» Passage shown
════
For unlaunderable items such as upholstery and rugs, spot treat only.
To spot treat, wet the Wash & Stain Bar and gently work into the stained area(s).
Remove soap and dirt with a wet Lint-Free Cleaning Cloth—be sure to remove all soap. Dampen the cloth as needed, and repeat the process until satisfied.
Stain Solution is ideal for protein and tannin stains, such as wine, coffee, ink, grass, urine, blood, and old, set-in stains such as pit stains.
The Wash & Stain Bar works the material to remove dirt, grease, oil, and makeup.
To remove odor, presoak the item for 30 minutes in cool water mixed with ¼ cup of Scented Vinegar.
Handwashing is always the best and safest method for washing delicate chenille items, such as sweaters.
Add 2 capfuls or a squirt of Delicate Wash to a washbasin or sink filled with cool water.
════
» Task statement
Rewrite the part of the cleaning instructions that opens with "Remove soap and" and closes with "process until satisfied.", changing "Lint-Free Cleaning Cloth" to "Microfiber Cloth".

» Dataset extract
════
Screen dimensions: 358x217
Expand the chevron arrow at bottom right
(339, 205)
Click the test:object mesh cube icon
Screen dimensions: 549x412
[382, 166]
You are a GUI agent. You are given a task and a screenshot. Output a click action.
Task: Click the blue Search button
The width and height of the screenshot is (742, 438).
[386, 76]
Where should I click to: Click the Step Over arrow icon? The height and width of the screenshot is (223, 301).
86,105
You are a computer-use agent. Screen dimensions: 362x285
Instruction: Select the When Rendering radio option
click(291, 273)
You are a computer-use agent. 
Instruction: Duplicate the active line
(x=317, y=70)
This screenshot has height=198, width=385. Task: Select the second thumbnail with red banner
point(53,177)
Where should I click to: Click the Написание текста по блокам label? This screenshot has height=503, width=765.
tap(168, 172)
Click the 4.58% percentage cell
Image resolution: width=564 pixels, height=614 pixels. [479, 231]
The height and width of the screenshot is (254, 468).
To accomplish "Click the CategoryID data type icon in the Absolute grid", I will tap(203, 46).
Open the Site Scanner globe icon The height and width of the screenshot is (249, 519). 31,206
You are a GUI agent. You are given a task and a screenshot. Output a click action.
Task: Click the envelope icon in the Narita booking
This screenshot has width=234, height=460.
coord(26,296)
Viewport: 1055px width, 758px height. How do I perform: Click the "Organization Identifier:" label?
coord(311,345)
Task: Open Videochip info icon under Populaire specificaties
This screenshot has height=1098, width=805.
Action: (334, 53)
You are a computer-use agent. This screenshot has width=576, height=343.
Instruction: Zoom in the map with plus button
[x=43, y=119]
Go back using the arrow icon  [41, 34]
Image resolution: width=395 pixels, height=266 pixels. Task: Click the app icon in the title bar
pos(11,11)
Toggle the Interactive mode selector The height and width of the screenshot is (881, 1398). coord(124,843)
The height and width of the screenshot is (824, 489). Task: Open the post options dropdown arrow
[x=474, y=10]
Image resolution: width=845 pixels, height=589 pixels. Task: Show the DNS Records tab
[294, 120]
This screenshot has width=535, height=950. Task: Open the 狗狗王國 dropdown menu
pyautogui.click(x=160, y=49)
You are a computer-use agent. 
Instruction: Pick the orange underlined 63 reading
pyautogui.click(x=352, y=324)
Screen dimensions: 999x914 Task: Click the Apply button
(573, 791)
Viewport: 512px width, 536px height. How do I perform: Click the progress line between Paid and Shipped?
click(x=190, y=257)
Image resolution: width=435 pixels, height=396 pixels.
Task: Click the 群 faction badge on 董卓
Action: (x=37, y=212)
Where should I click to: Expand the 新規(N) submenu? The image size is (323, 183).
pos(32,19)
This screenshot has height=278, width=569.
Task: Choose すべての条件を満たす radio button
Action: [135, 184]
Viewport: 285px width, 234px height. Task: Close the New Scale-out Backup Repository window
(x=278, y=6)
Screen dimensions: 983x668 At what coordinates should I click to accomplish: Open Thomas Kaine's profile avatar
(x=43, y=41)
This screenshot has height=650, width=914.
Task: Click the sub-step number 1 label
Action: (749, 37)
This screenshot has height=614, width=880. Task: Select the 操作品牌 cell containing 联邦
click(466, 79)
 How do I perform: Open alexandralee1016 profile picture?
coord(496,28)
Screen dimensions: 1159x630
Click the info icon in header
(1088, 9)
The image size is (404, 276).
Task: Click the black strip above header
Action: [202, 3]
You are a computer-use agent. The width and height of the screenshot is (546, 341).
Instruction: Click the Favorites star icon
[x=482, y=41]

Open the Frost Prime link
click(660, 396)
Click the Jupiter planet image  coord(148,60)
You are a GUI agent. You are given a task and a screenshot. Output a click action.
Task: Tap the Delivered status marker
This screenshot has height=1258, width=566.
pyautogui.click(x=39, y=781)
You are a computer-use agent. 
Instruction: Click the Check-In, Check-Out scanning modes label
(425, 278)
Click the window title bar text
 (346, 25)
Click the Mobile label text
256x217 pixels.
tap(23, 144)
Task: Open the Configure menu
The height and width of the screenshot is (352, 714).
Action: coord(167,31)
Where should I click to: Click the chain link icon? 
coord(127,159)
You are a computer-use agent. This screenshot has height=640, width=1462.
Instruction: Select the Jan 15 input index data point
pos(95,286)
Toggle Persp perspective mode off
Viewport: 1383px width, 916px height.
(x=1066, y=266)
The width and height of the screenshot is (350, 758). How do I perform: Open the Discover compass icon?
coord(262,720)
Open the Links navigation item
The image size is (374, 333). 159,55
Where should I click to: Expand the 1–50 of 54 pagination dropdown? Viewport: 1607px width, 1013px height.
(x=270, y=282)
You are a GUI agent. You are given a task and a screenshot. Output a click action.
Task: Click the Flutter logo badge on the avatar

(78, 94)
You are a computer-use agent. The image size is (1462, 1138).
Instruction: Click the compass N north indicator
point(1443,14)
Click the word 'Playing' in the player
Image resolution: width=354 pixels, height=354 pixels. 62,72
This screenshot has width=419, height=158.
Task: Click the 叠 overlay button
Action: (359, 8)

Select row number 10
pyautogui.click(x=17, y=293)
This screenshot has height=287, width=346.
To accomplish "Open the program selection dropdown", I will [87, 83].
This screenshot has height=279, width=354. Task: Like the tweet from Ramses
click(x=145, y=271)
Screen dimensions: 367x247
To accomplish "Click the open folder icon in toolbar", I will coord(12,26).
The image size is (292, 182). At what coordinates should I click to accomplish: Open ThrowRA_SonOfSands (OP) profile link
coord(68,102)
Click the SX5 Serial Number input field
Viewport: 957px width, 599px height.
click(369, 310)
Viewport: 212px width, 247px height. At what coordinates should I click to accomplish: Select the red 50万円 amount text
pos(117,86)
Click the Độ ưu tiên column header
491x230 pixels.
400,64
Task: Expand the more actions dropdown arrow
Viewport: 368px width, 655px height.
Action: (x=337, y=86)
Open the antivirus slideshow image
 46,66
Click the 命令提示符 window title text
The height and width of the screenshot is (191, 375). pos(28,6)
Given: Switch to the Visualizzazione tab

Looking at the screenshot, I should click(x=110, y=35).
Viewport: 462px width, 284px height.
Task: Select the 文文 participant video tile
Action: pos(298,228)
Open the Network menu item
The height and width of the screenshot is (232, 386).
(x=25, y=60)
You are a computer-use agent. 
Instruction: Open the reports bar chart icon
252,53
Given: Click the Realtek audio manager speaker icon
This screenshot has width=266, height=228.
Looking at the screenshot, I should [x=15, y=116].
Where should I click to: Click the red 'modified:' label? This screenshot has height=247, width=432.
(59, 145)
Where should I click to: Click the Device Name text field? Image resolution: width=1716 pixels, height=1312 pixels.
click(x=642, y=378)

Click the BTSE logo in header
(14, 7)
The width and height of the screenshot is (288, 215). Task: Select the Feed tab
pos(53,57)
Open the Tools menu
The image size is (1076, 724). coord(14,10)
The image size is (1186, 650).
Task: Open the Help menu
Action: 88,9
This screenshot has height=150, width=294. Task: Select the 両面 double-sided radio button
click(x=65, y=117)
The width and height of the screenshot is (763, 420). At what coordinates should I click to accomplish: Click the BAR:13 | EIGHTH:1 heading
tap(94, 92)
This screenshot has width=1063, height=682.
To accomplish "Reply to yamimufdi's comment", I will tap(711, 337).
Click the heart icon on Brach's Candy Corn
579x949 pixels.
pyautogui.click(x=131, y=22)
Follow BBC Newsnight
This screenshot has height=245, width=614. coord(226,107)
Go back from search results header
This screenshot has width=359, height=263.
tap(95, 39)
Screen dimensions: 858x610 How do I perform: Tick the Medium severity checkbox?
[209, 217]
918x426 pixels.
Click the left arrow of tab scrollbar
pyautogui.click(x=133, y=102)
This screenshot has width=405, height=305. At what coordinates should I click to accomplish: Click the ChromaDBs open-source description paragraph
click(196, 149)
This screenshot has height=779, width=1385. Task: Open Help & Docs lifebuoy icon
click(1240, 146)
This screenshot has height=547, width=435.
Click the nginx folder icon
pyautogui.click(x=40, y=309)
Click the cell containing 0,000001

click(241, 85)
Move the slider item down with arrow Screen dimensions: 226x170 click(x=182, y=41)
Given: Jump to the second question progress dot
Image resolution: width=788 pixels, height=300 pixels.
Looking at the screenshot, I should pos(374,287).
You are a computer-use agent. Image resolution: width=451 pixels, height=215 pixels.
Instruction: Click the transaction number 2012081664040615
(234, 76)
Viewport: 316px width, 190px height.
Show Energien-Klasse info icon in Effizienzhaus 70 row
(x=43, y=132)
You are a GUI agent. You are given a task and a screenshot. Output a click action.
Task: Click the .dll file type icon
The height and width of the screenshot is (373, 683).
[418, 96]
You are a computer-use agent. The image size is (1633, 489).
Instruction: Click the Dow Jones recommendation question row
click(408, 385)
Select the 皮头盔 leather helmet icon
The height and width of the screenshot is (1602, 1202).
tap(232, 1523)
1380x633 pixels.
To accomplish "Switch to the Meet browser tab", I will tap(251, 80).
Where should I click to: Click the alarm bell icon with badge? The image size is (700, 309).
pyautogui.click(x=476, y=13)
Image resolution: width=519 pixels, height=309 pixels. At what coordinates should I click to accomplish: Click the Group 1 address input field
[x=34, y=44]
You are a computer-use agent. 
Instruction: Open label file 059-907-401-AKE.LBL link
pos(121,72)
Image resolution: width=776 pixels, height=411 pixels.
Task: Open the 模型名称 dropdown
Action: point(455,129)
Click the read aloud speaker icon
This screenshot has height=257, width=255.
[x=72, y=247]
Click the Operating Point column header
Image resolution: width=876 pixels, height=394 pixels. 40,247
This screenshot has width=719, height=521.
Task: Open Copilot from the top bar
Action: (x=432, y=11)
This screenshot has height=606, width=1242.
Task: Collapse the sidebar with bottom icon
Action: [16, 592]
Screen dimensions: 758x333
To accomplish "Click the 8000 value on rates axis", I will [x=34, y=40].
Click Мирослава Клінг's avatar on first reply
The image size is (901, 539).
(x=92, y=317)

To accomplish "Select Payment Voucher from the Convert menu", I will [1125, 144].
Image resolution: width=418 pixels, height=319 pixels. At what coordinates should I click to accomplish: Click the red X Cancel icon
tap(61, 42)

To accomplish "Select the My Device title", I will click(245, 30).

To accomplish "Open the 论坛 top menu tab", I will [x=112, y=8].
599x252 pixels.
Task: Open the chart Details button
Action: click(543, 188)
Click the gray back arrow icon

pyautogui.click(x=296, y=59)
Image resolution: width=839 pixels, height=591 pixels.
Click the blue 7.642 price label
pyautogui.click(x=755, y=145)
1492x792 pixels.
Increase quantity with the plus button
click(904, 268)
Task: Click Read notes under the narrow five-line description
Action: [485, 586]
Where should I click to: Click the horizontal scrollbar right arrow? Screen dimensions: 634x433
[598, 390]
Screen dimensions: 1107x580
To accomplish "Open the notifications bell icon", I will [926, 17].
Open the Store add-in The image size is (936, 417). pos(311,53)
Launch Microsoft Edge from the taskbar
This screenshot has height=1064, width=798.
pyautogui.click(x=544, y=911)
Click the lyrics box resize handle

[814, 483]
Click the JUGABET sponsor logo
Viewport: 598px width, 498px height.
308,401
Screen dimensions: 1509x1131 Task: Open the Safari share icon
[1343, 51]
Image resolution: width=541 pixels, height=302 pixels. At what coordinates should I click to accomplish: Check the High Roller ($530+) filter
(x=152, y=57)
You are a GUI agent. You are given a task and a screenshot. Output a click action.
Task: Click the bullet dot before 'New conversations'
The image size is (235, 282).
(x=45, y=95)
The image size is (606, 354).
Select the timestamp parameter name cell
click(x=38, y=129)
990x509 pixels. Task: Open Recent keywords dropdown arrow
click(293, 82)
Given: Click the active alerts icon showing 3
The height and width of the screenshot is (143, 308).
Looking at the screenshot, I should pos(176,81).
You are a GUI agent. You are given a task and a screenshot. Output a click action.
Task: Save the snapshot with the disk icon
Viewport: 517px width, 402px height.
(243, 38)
════
» Final answer
Remove soap and dirt with a wet Microfiber Cloth—be sure to remove all soap. Dampen the cloth as needed, and repeat the process until satisfied.